There is currently only one position in the Active Income Portfolio that is down on our entry price, with FMG 3.3% on the wrong side of the ledger. They reported FY25 earnings yesterday that were solid and largely in line with our expectations, though the dividend of was a touch higher.
Mining companies release quarterly production results, so we knew that FY25 was a good year operationally for the Iron Ore miner, that had a brief stint as a Hydrogen hopeful, only to fall on its sword and revert to its core focus. The numbers showed a big decline in y/y earnings, a direct result of weakness in the Iron Ore price.
- Net profit after tax (NPAT) of $3.37bn was the lowest in 6 years, and down sharply on last years $5.68bn, though it was largely in line with the $3.44bn expected.
- FMG averaged US$85/dmt for it’s Ore, down from US$103/dmt in FY24 and this was the main reason for lower earnings.
- A 60c final dividend was above the 45c expected and equates to $1.10 for the FY.
They have shelved green hydrogen projects in Arizona and Gladstone, resulting in writedowns of about US$150mn. A pilot “green iron” production facility—designed to use hydrogen in place of coal—is now expected to begin trial production in 2026, rewriting earlier timetables, however they did reaffirm a continued commitment to green technologies, calling out Australia’s renewable energy potential as foundational to Fortescue’s future growth strategy.
- FMG is now controlling what it can and performing well operationally. The swing factor of course is the Iron Ore price, which has remained resilient in recent months above $US100/dmt, and we are comforted by that resilience.

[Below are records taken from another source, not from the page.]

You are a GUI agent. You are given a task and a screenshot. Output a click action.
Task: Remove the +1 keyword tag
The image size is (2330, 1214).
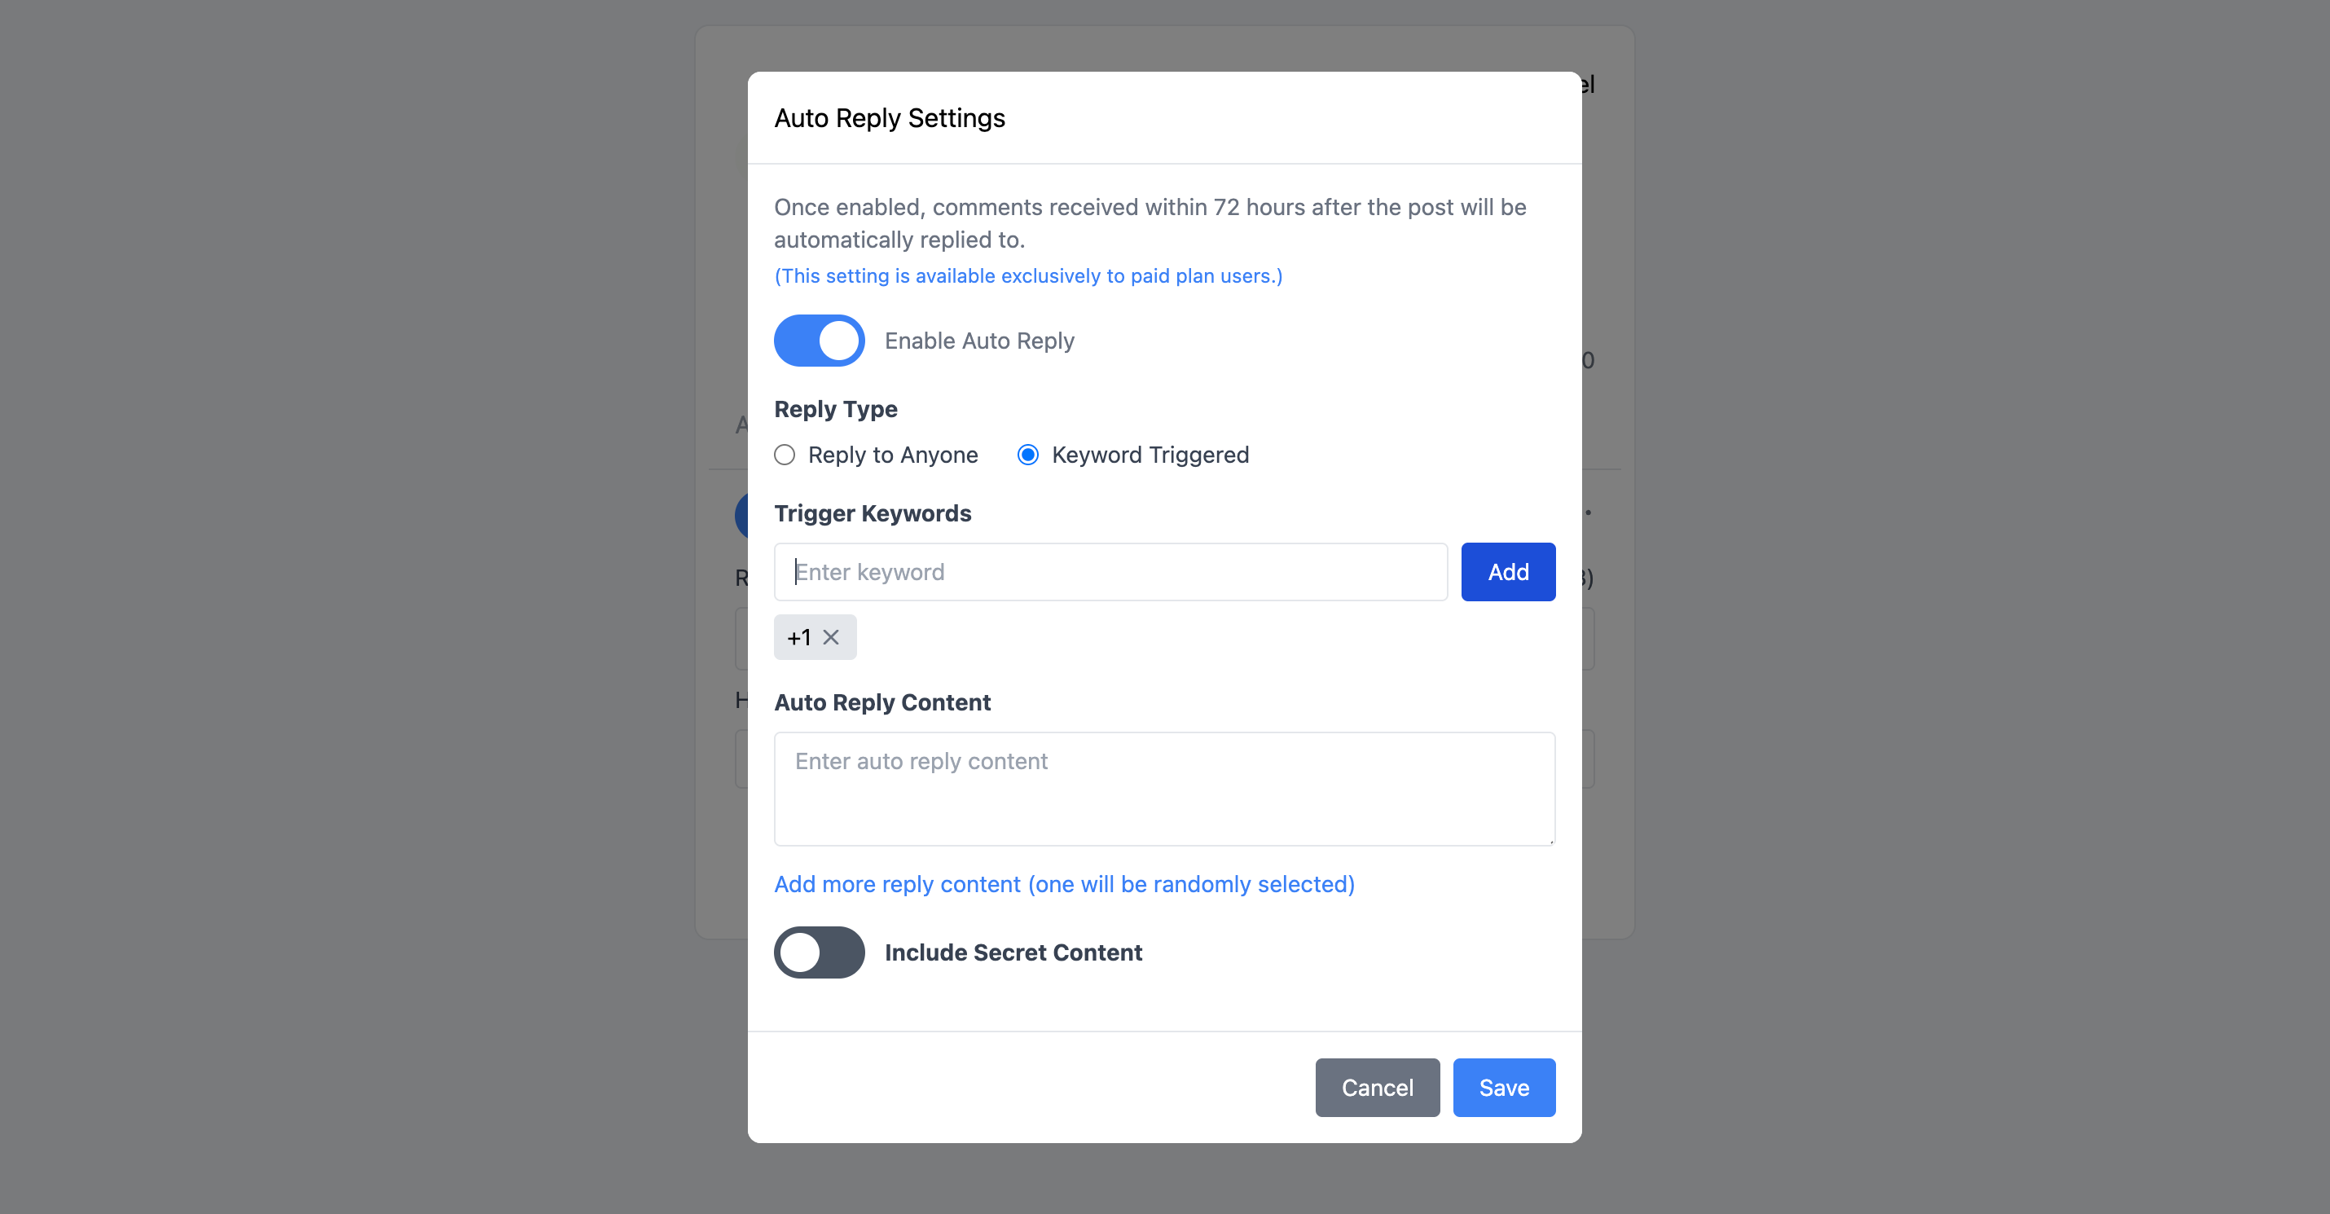pos(830,638)
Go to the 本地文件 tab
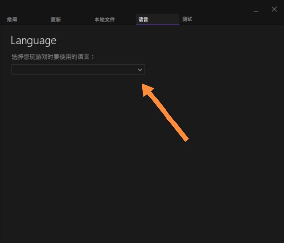284x243 pixels. 104,19
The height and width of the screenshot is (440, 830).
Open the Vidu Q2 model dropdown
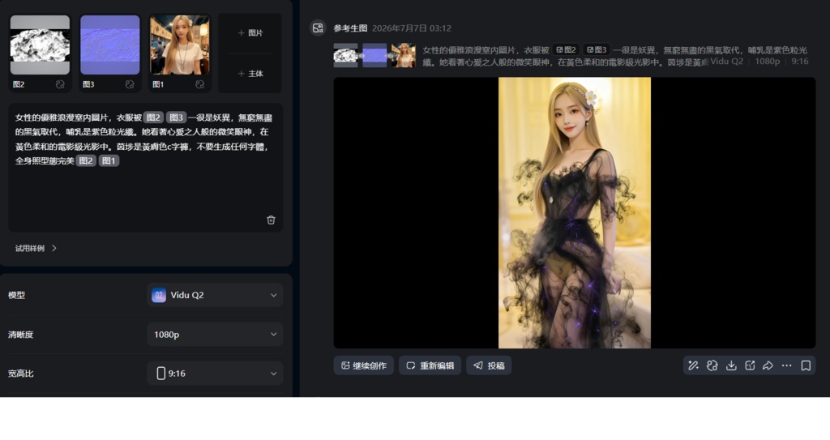click(x=214, y=295)
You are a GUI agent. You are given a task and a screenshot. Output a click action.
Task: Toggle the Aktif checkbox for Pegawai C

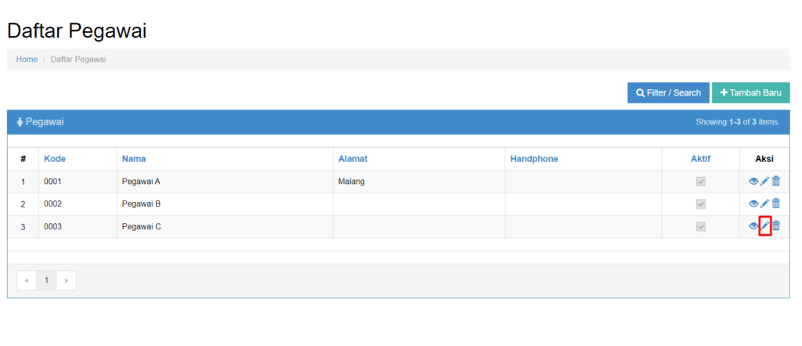[701, 227]
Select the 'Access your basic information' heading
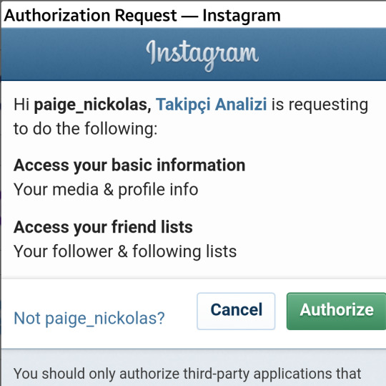The width and height of the screenshot is (386, 386). point(129,165)
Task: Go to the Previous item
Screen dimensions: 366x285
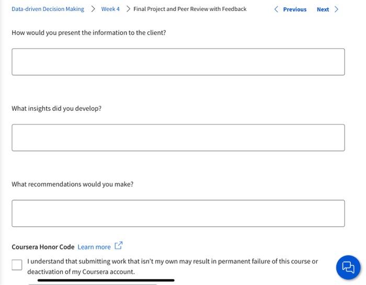Action: [294, 9]
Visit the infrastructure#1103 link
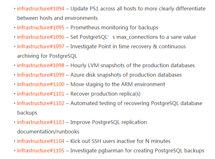215x159 pixels. point(40,122)
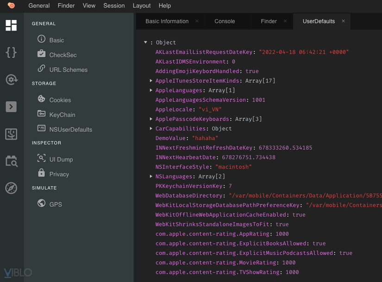The image size is (382, 282).
Task: Click the compass icon in sidebar
Action: (x=11, y=188)
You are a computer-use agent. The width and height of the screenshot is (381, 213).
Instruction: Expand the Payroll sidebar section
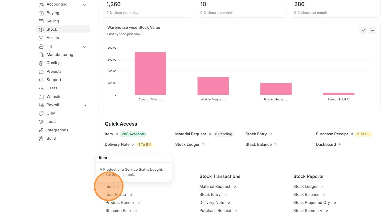[85, 105]
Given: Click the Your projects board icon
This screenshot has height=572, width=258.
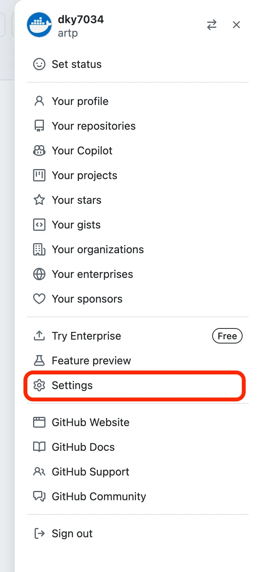Looking at the screenshot, I should coord(39,175).
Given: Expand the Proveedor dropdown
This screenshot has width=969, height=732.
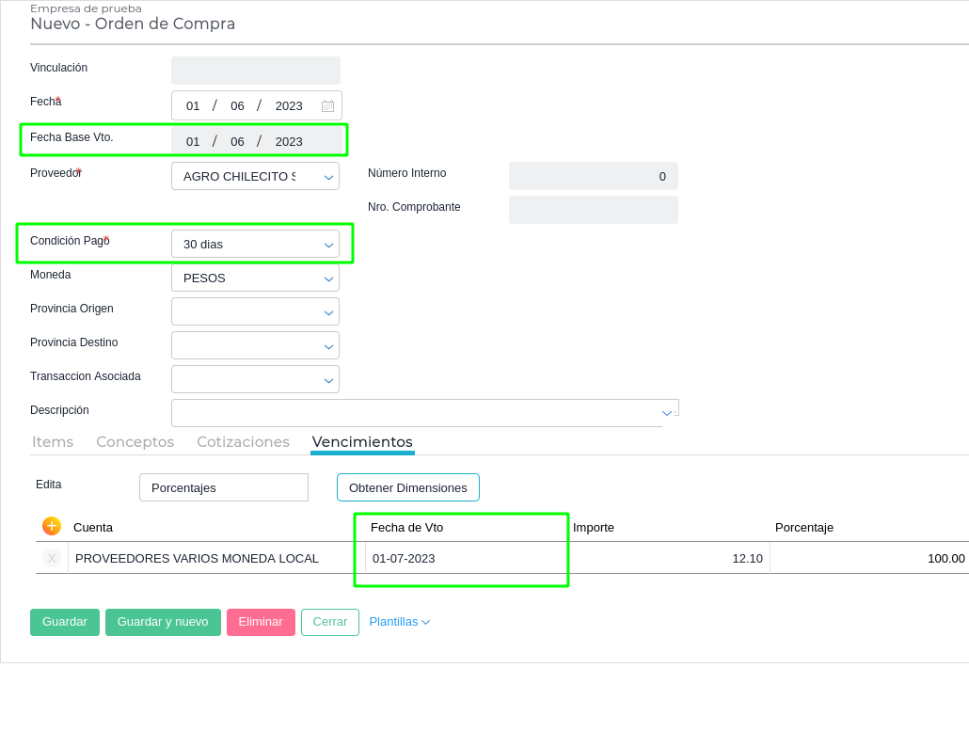Looking at the screenshot, I should pos(328,176).
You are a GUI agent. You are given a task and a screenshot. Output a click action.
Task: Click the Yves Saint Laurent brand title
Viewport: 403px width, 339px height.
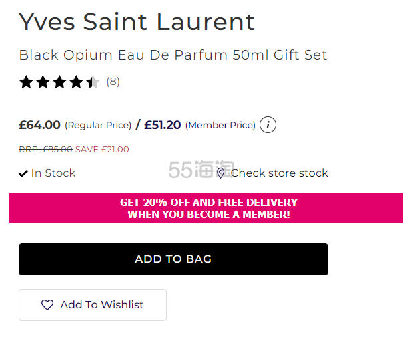[x=137, y=21]
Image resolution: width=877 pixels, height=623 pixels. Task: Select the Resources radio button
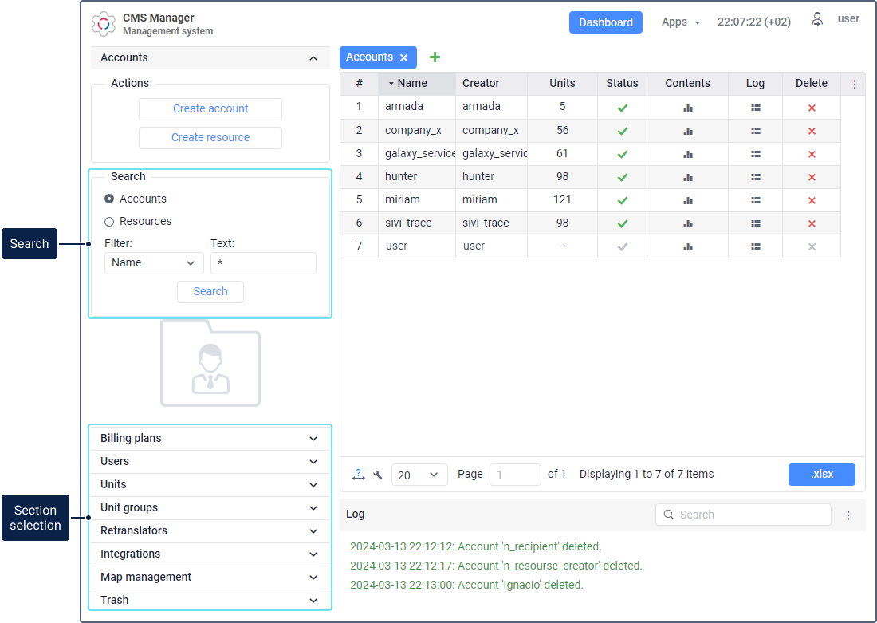[109, 221]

While Iron Ore is not our favourite commodity, given meaningful increased supply coming from the Simandou (Guinea, West Africa) project, a joint venture between Rio Tinto (54 %) and Baowu Steel (46 %), which has officially opened, adding up to 25 million tonnes per annum capacity into a market that is somewhat over supplied, we highlight that this is not fresh news, and the fact that prices are trading above the level used in most analysts models, does provide a buffer.